Mary left her son, God’s Son, at the throne of His Cross, but the things she “treasured in her heart” went with her all the way to Heaven. Was her trial worth it? Can you feel the treasure forming? Can you appreciate it, even now, during the trial? My family and I are living in the midst of a number of personal trials right now, but I can see the treasure forming. And I wouldn’t trade it for anything.

Saturday, June 16, 2007

Happy Father's Day

During the early years of my growing up, I did not appreciate my father. He was often an angry, impatient and unpredictable person…not especially sensitive to his wife or children.
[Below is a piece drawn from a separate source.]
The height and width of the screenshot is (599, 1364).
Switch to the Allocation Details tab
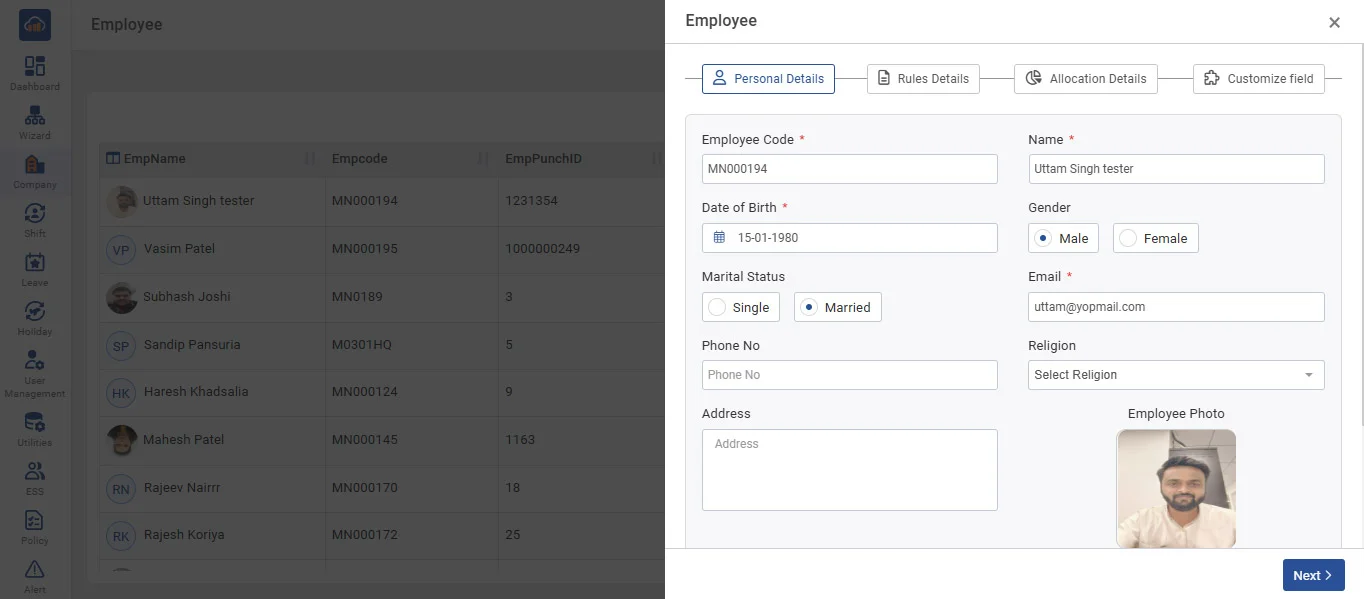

The stresses of trying to make a 40-acre farm provide for a family of 7 did not help the situation, either, and although I desperately sought his approval, I never felt I measured up to his expectations.
My parents made sure that we children attended Sunday School, and we often attended our local church. There, I acquired a different view of fatherhood. I saw God as a Father…the father I was missing at home…and I desperately sought His approval, but I was pretty sure I didn’t have that, either.
Then, during the middle years of my growing up, that all changed. At the age of 24, married with a little daughter of my own, I finally met my Heavenly Father when I read that I was “accepted in the Beloved”…His own Son, who died for me! He forgave me and loved me in spite of all I had done to Him.
That changed my perspective on my own father…and the ways I had failed to respect and obey him. One of the hardest things I have ever done was to go to him and ask his forgiveness for my failure as a daughter.
Fast forward to the most recent years of my growing up…
Over the past 10? or 15? years, my Dad has been growing, too. My mother was diagnosed with Alzheimer’s…Dad has had hip replacements and major back surgery, his own health is precarious…and something wonderful has happened. He has met his Father, too, and I can see the resemblance more and more every day.
The impatient, unpredictable man I called “Dad” is now my mother’s chief caregiver. He cooks for her, helps her dress, monitors her medications, changes the dressings on the ulcers on her legs. He is patient, kind and gentle. He is committed to caring for her to the best of his ability. Tomorrow when our family celebrates Father’s Day, we will also celebrate my parents’ 65th wedding anniversary…and I will thank my Father in Heaven for giving me just the right father here on earth.